The President of the Nigeria Labour Congress (NLC), Comrade Ayuba Wabba has revealed why the new minimum wage is yet to be effected by the Federal Government.
Wabba said the Federal Government was not ready to come up with a figure for an upward review of the minimum wage; even though it admitted and agreed that there was a serious need to increase workers’ salary.
The Labour union president accused the Federal Government and the Minister of Labour and Employment, Senator Chris Ngige of frustrating and delaying the process.
Wabba said all works and commitments from stakeholders have since been completed, but the new minimum wage would not be implemented as the Federal Government said there is need to consult.
“Now that the report should have been consummated, some people are saying they need time for consultations. We thought that should not have been the situation because of the importance of the issue to Nigerian workers and the workers can also not continue to be patient.” Wabba added.

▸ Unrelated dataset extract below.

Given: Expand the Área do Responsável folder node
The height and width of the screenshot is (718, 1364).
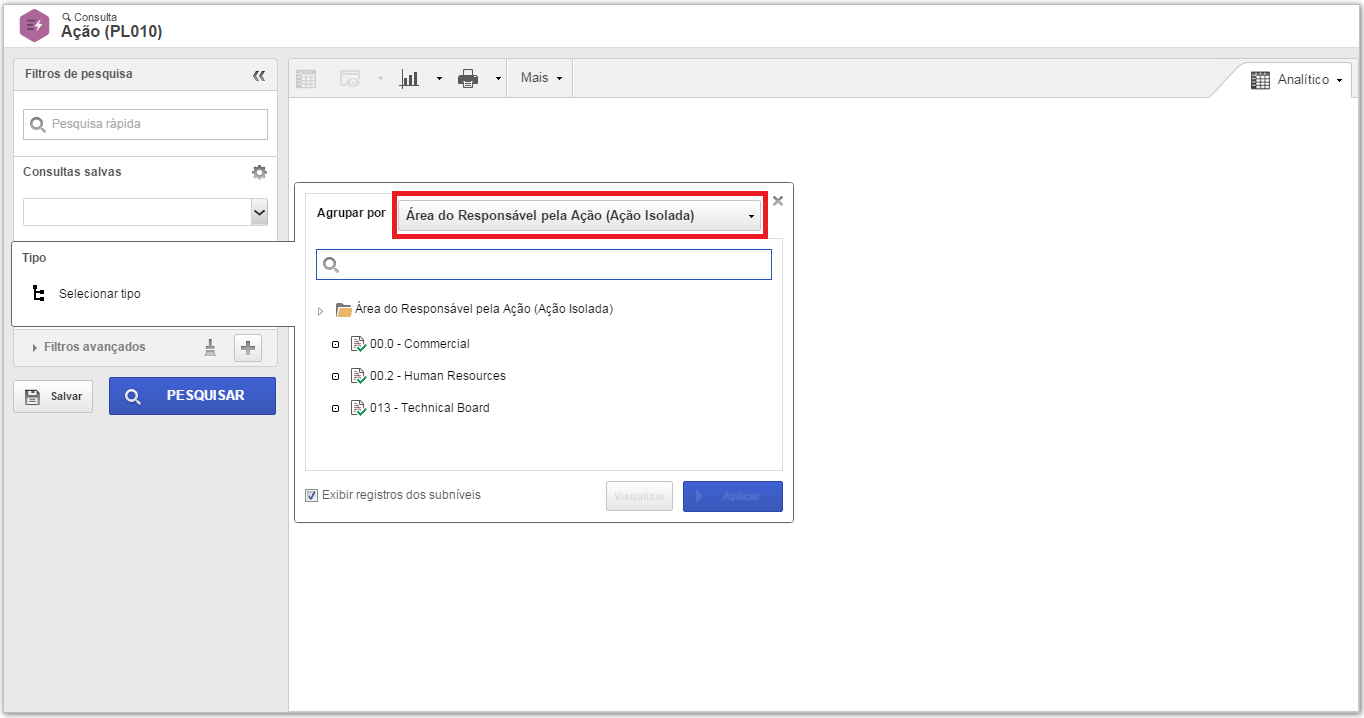Looking at the screenshot, I should [321, 311].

Nairametrics had reported that the Federal Government’s new minimum wage suffered a major setback. This was confirmed by the Minister of Labour and Employment, Chris Ngige who had earlier announced when the new minimum wage will commence.
During the 40th anniversary of Nigeria Labour Congress (NLC) in Abuja, the minister had said that the minimum wage will commence before the end of September 2018, with claims that workers will experience a surge in their wages.
According to Ngige, the new wage structure will not commence anytime soon as earlier announced. He added that the setback was because State Governors are yet to submit their proposal on a new wage system.
The Minister maintained that without a proposal from the governors, there cannot be an agreement on a new wage structure.
President Muhammadu Buhari, had in 2017, inaugurated the National Wage Committee led by former minister and Head of Service, Ama Pepple in order to recommend the long-clamour for minimum wage.
The last time minimum wage was reviewed was in 2011. Then, the wage was set at a paltry ₦18,000. It took 10 years to have this benchmark reviewed through a collective bargaining mechanism by the Government and the Labour unions.